Uma noite digital
— Posso chamar o aplicativo?, pergunta Joana, ainda à procura do anel que poderia combinar com a calça e a blusa pretas.
— Seria bom. Estamos atrasados. O combinado era chegarmos 9h. E já são quinze para as nove, avisa André.
Joana e André decidiram recorrer a um serviço de aplicativo para se sentirem mais à vontade no bar. A noite não seria nada agradável se fossem flagrados na blitz da Lei Seca. Mas é preciso acrescentar cerca de R$ 100 na conta, valor aproximado de uma corrida de ida e volta entre Águas Claras e Asa Sul naquele horário. Melhor incluir essa despesa na conta do que pagar uma multa de R$ 3 mil, mais a suspensão da carteira. Está tudo certo.
— O aplicativo está dizendo que Ciro, o motorista, chega em 5 minutos. Vamos descer?

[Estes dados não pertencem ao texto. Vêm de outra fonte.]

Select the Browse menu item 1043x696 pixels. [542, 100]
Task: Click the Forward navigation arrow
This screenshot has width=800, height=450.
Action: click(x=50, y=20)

Joana e André descem à portaria. E já vem a primeira surpresa. Um carro preto, limpo, de pneus reluzentes, aguarda passageiros.
— Mas o carro de Ciro é um Nissan Versa, observa Joana.

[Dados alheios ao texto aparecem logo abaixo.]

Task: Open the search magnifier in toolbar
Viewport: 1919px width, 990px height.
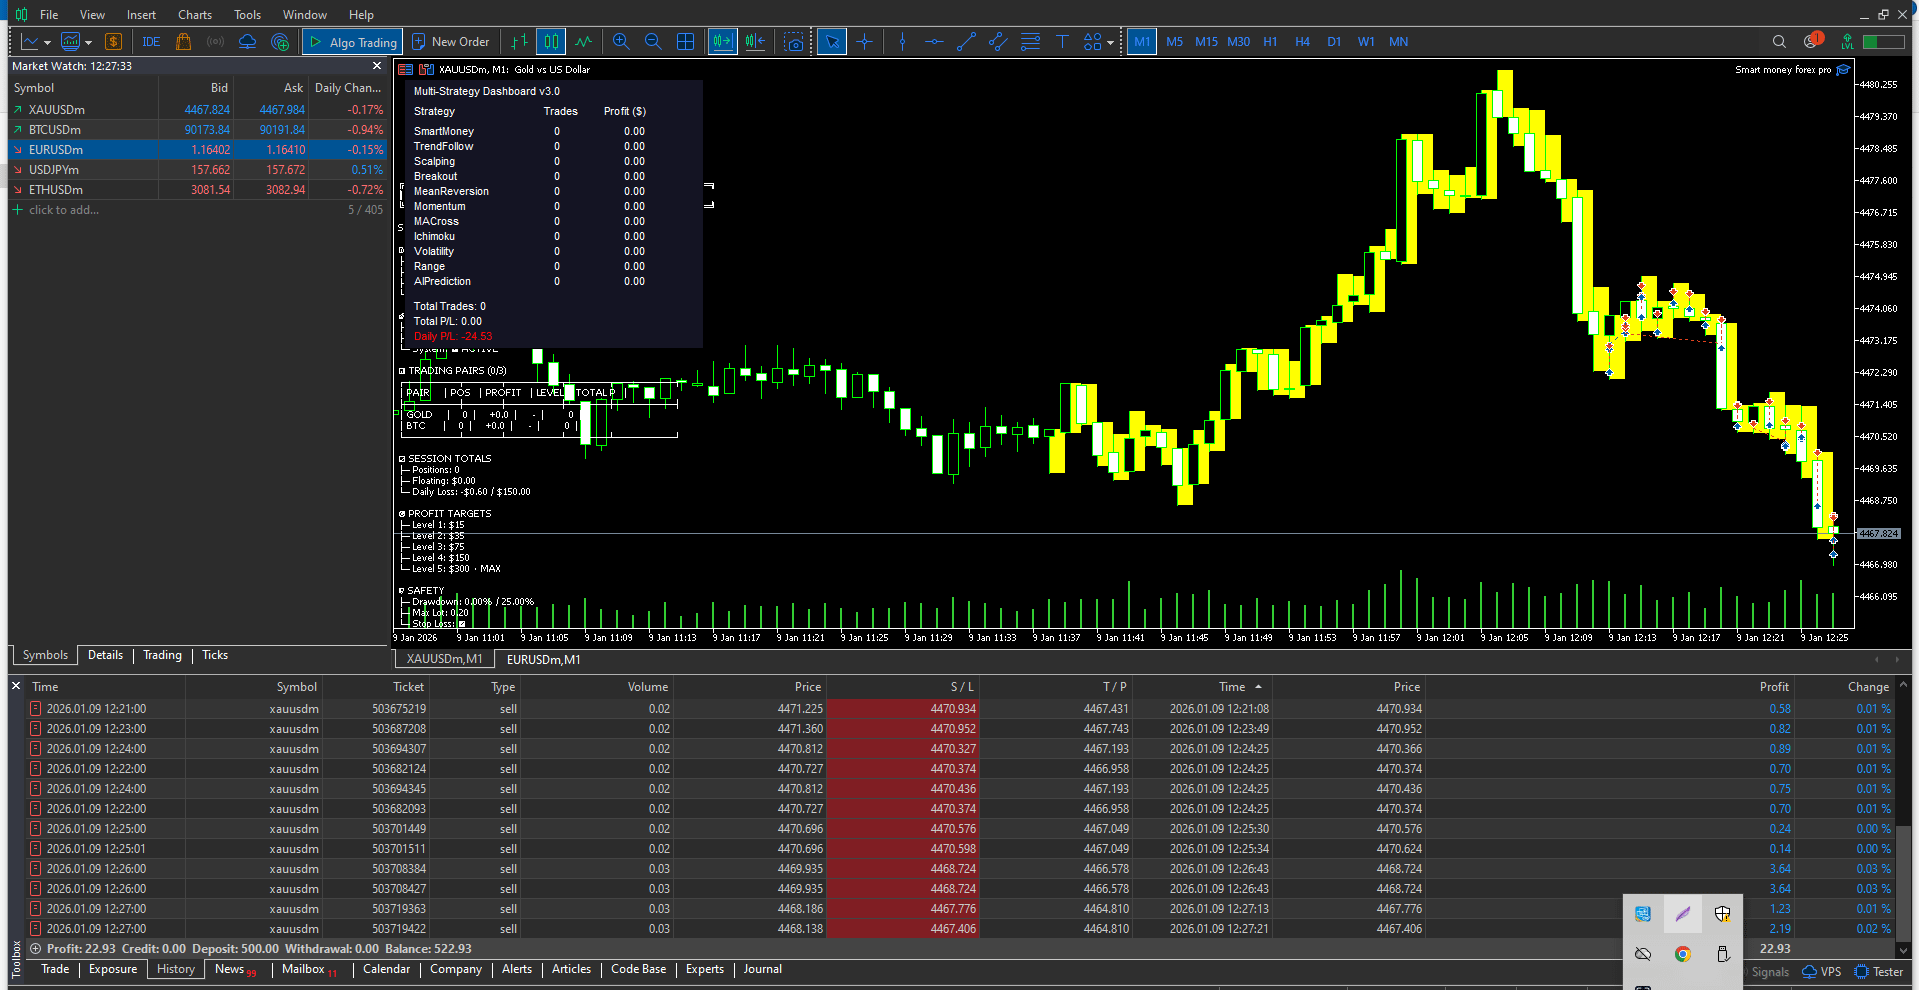Action: tap(1779, 42)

— Vamos aguardar, pondera André, com o olhar ansioso no relógio. São 20h55.
Às 20h57, Ciro envia mensagem preocupante. Diz que pegou um passageiro errado. E que está voltando para o prédio em Águas Claras. Joana e André avaliam se é o caso de cancelar a viagem. Ainda mais porque outro motorista, o do carrão preto, estava ali, esperando. A conclusão era óbvia: o passageiro do carro preto embarcou no Nissan Versa do nosso amigo Ciro. São 21h10. O plano é mantido.
Ciro volta ao prédio de Águas Claras. E, finalmente, Joana e André seguem viagem para o Plano Piloto.
Chegam ao bar na 409 Sul.
— Vamos pedir?, pergunta Joana, pouco depois de sentar no agradável ambiente.
— Senhora, nosso cardápio é digital. É só apontar o celular para o QR Code, explica o solícito garçom.
Joana obedece à sugestão. Mas há um problema. Assim que ela mira o celular na mancha gráfica, aparece a propaganda de uma operadora de celular. Ela pede informação ao funcionário do bar.
— Moço, não tenho interesse em utilizar o wi-fi do bar. Obrigada. Só queria ver o cardápio.
Passados os dois primeiros percalços com a tecnologia, Joana e André curtem a noite. Aproveitam a companhia de um casal amigo, que fora convidado — em um rápido texto no aplicativo de mensagem — para jogar conversa fora naquela noite de sábado.
O bar precisa fechar. É meia-noite. Mas o decreto não havia sido revogado?, pergunta Joana. Ninguém sabe mais o horário de funcionamento de nada. Cada semana muda. Coisas da pandemia.
Os quatro amigos saem do bar, mas ainda com vontade de esticar a conversa. É preciso aproveitar. Afinal, ninguém está dirigindo. Somos todos modernos, viemos de aplicativo.
Por sorte, o grupo encontra, ao lado, outro bar. Mas o ambiente é totalmente diferente. Só havia jovens, já bastante animados com doses de álcool e música alta.
Os quatro sentam à mesa. Vem uma jovem garçonete, que pergunta se os novos clientes fizeram o registro à entrada do estabelecimento. Negativo.
— Basta apenas um de vocês se registrar no nosso aplicativo. E vocês podem pedir pelo celular, explica a simpática funcionária.
— Mas não consigo finalizar o cadastro no meu celular, responde André. Está travando.
— Então, vamos fazer assim: o que vocês vão querer?, pergunta a garçonete, ante mais um contratempo digital.
Após mais algumas doses, os quatro amigos se despedem. Joana e André voltam para casa perto de 1h30.
Desta vez, não houve surpresas no embarque. O motorista contou, neste fim de noite digital em Brasília, como foi corrida que ele fez de Brasília a Goiânia. Ida e volta. Os clientes eram passageiros que haviam perdido o voo no Aeroporto de Brasília porque a companhia havia praticado overbooking.
Será que foi problema de tecnologia?